**Exercise goal:**
Starting with the line that contains "The width and height of the screenshot is (1372, 891)." and ending with the last line of the listing, print each line exactly. Pictures stay out.

**Listed entries:**
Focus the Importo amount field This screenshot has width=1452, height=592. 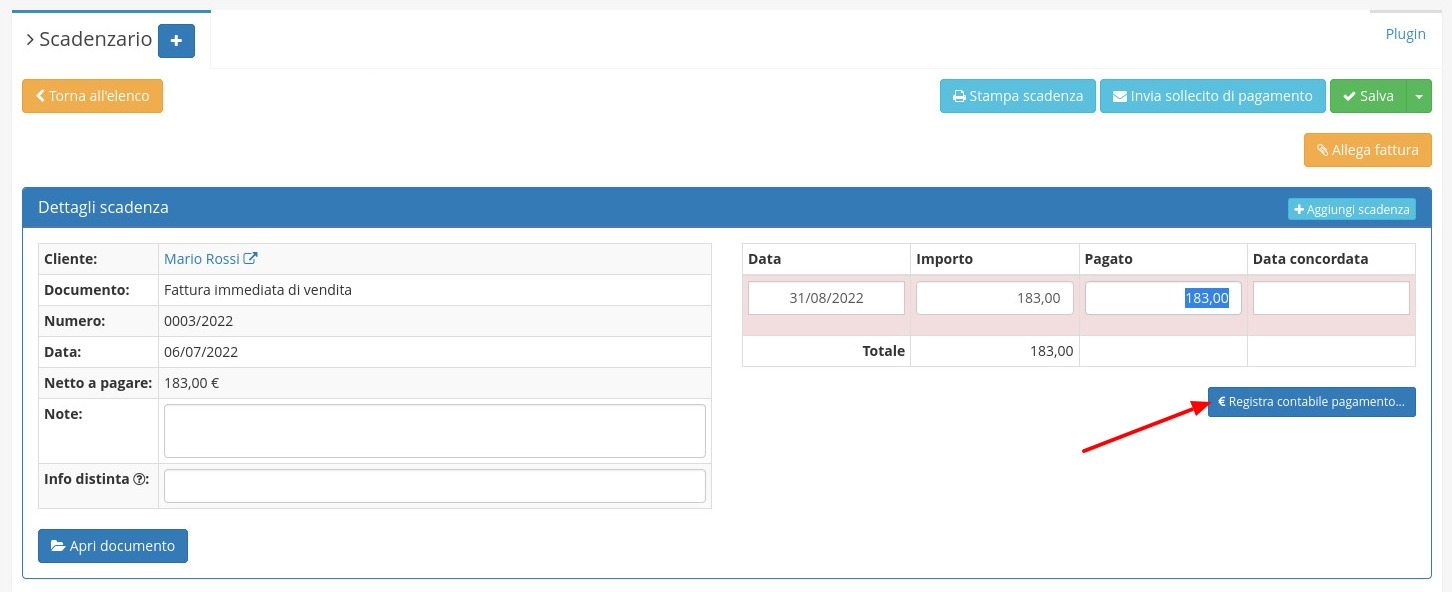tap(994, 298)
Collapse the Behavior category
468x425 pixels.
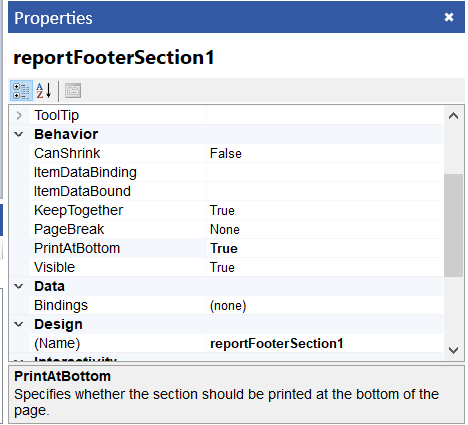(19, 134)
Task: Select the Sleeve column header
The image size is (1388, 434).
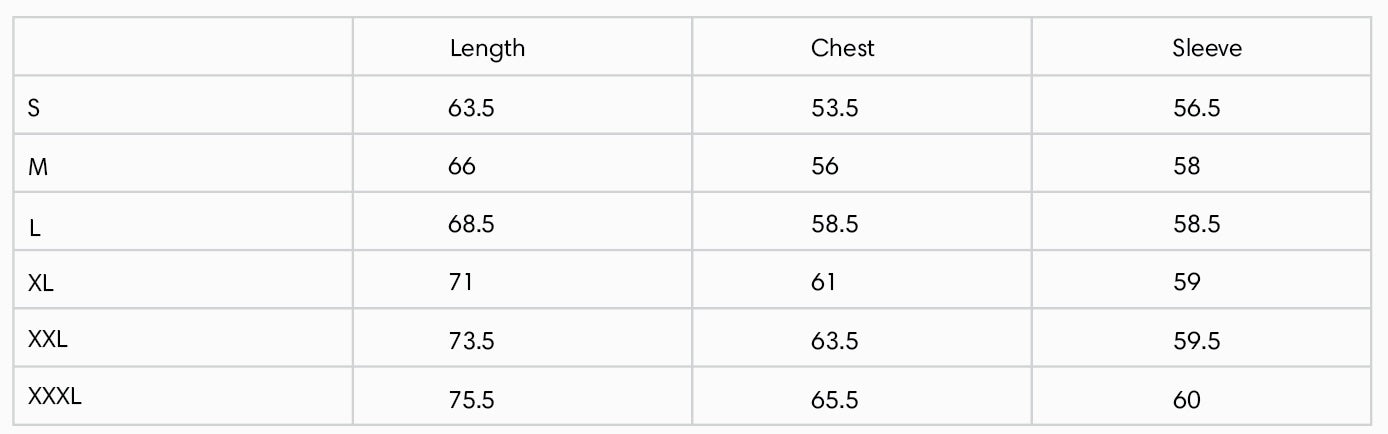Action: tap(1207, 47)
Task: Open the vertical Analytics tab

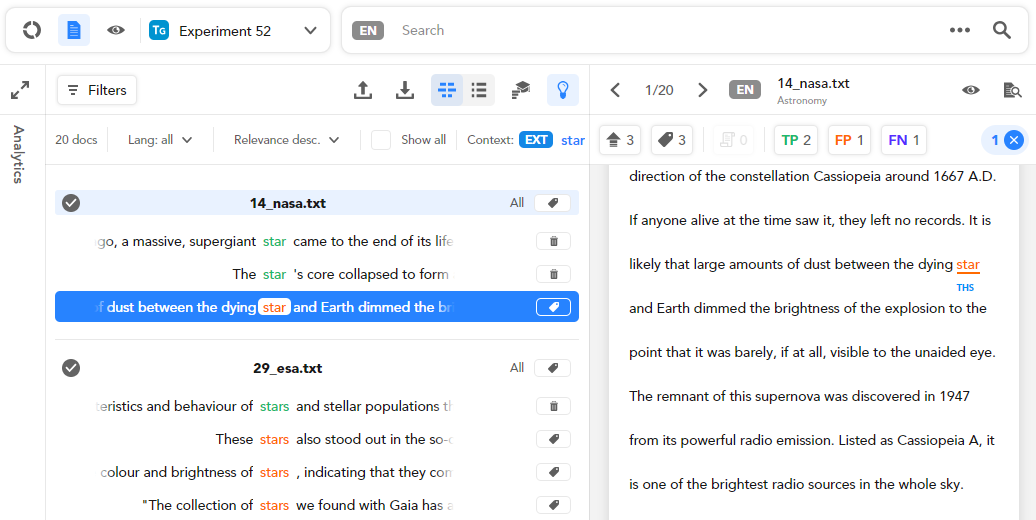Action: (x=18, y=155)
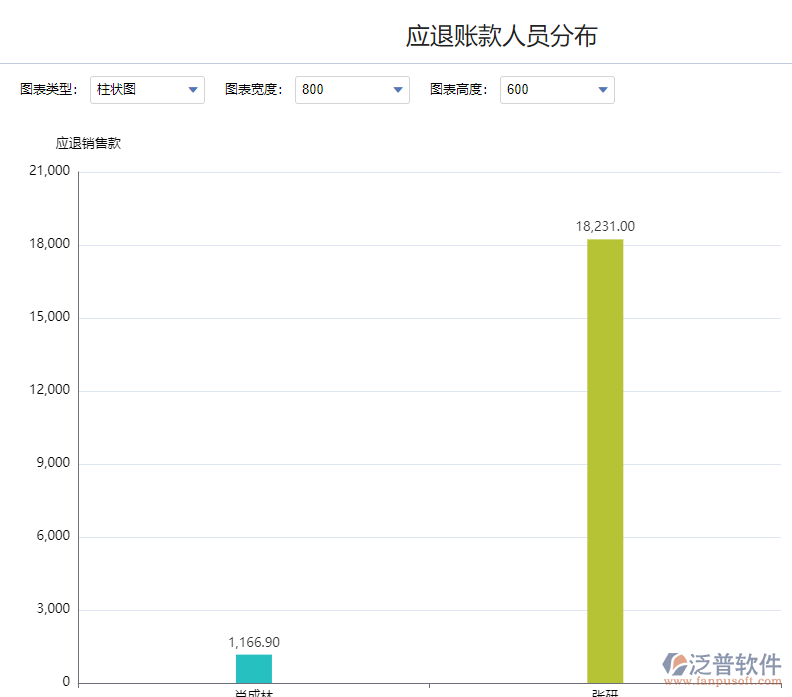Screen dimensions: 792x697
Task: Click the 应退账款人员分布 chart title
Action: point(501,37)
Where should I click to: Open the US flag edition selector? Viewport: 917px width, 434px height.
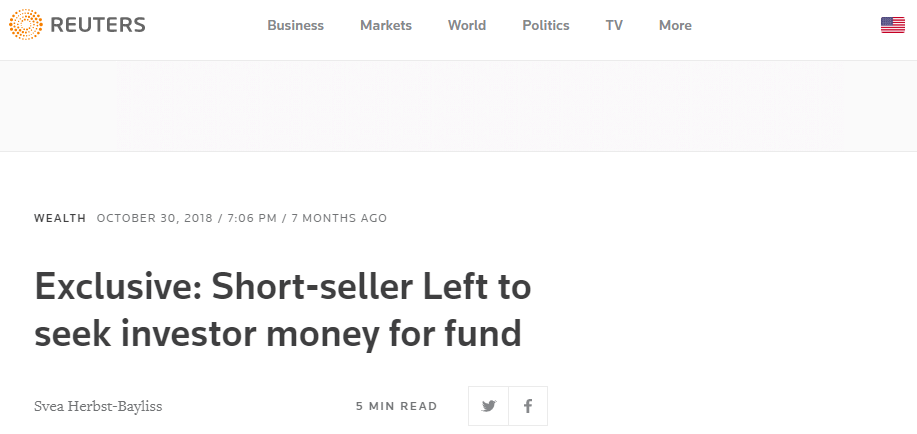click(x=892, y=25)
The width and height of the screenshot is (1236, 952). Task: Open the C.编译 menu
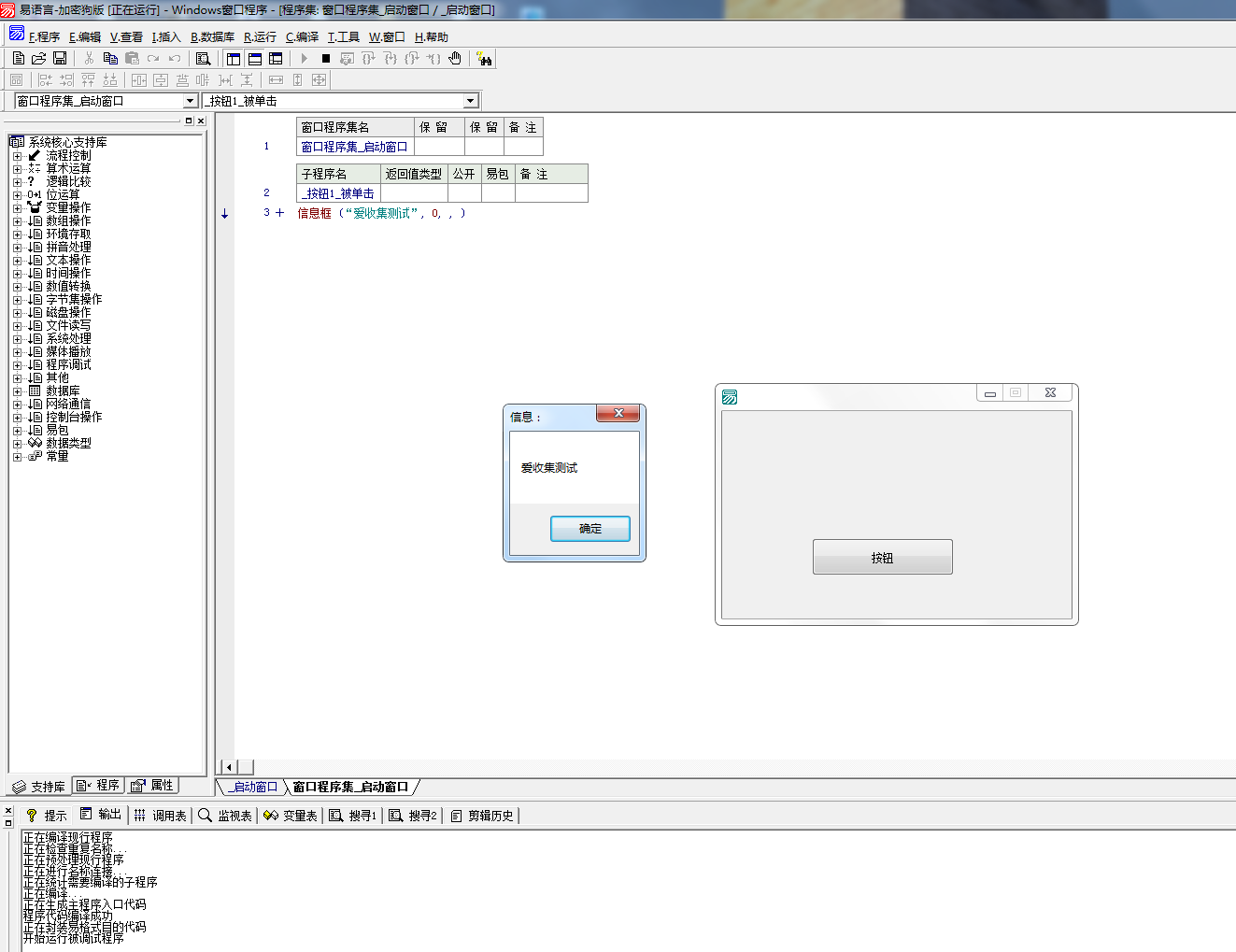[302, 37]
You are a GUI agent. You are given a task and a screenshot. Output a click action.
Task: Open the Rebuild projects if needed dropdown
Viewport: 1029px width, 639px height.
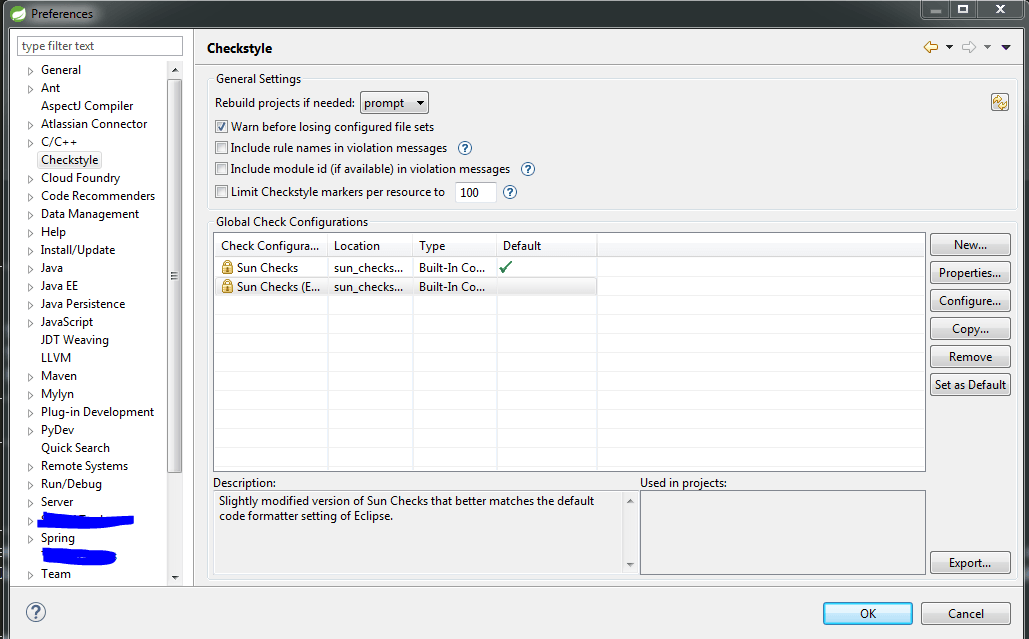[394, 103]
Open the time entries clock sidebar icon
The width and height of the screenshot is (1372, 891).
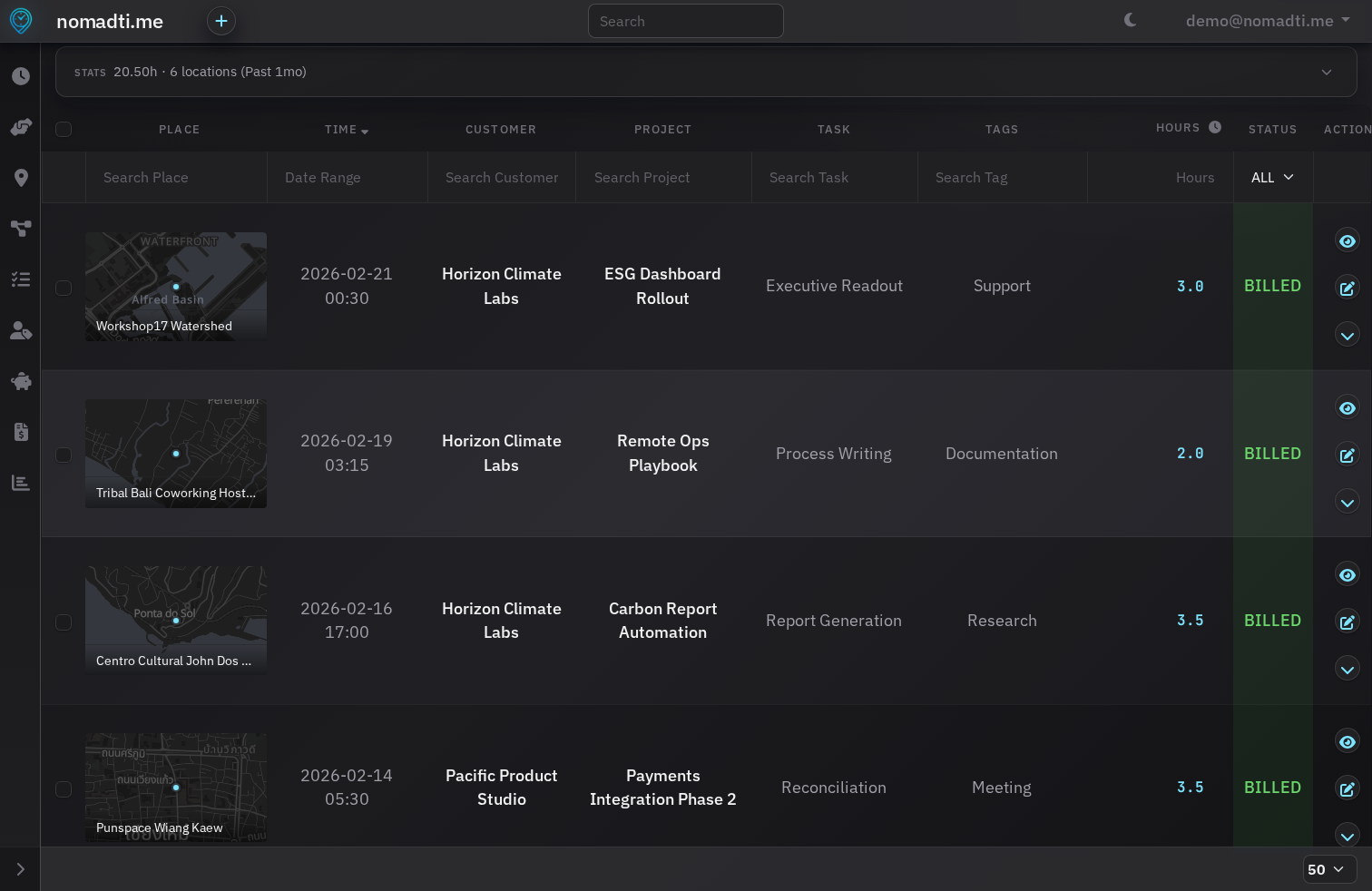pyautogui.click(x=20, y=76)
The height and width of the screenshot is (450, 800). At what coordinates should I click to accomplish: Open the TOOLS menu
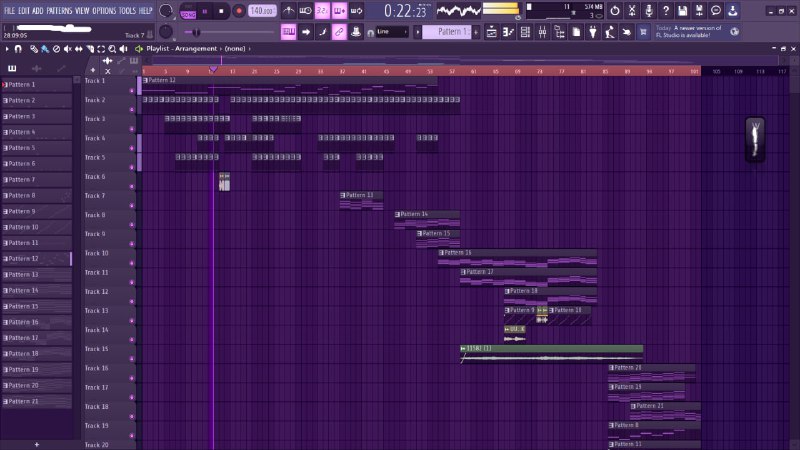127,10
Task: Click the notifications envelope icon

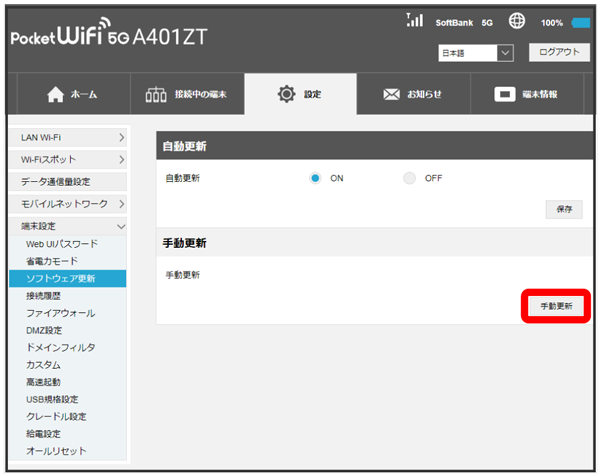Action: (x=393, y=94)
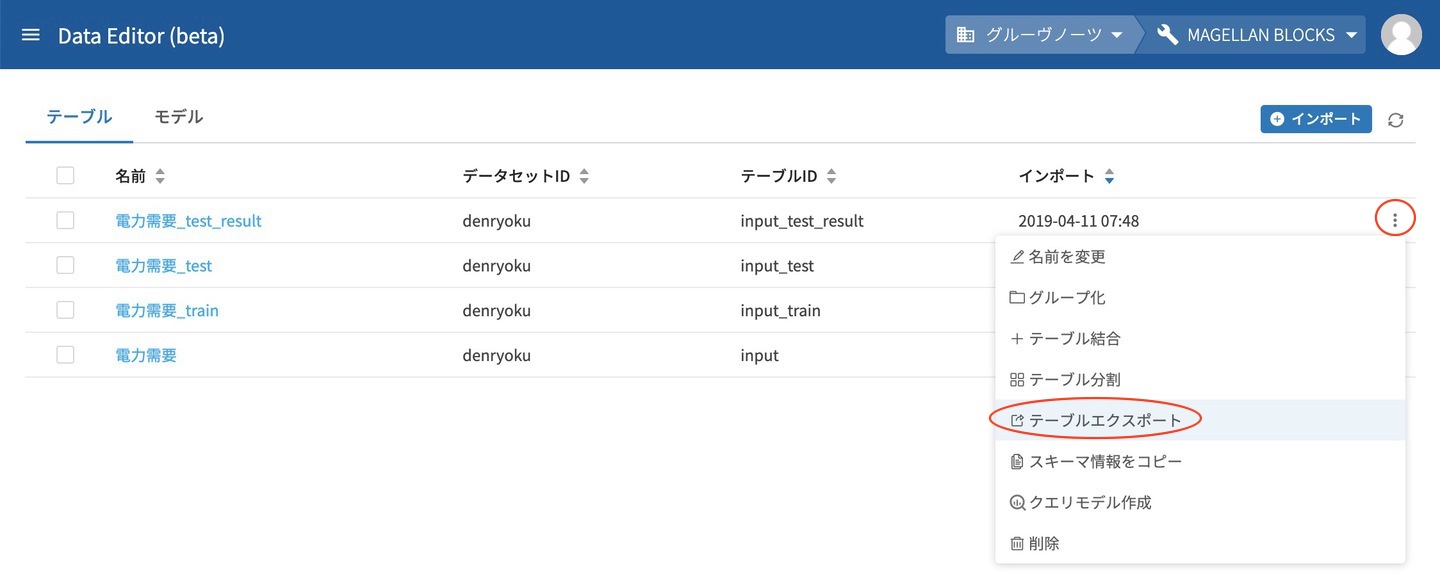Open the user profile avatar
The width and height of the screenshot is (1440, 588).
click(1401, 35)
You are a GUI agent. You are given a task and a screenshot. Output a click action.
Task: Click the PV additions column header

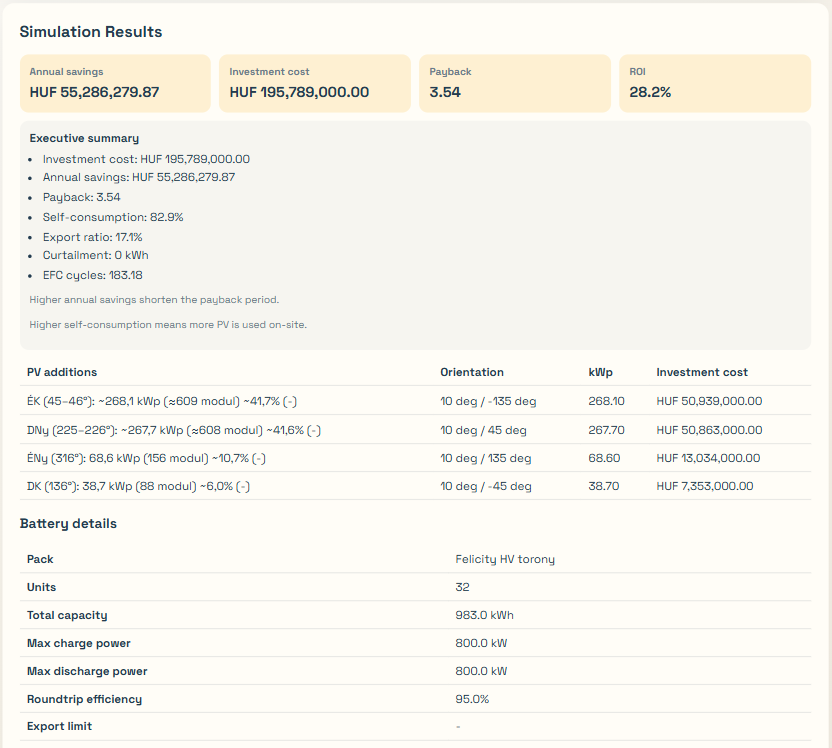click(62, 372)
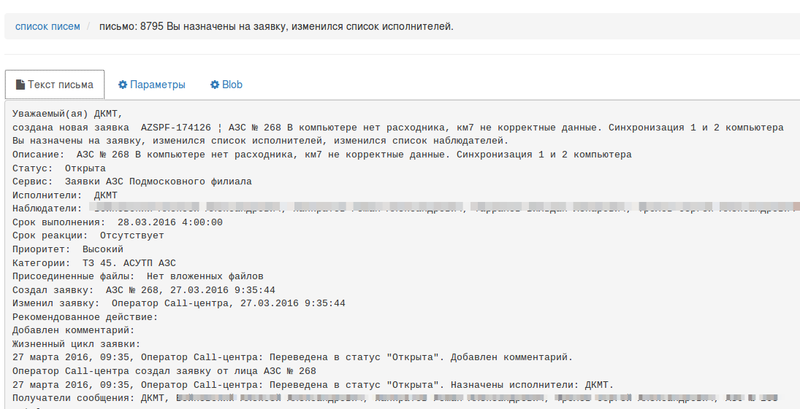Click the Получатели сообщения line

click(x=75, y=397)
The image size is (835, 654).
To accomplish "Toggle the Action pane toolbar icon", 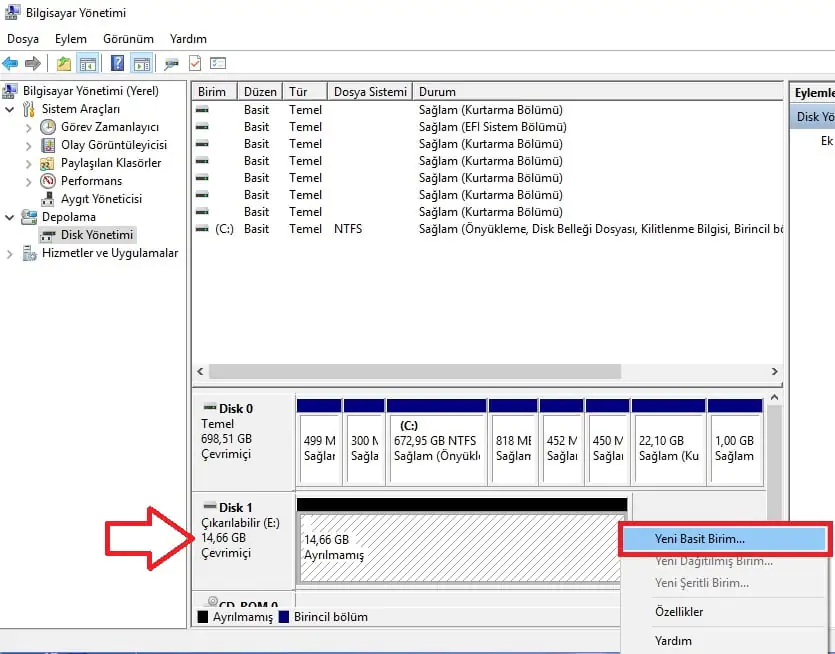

**Problem solution:**
The width and height of the screenshot is (1372, 891).
pyautogui.click(x=20, y=76)
The height and width of the screenshot is (450, 800). At what coordinates should I click to accomplish: Open the TOOLS menu
127,10
Task: Click the notifications envelope icon

Action: (x=393, y=94)
Open the user profile avatar
The width and height of the screenshot is (1440, 588).
click(1401, 35)
You are a GUI agent. You are given a task and a screenshot. Output a click action.
Task: Click the PV additions column header

click(62, 372)
Click the Получатели сообщения line

click(x=75, y=397)
The image size is (835, 654).
To accomplish "Toggle the Action pane toolbar icon", 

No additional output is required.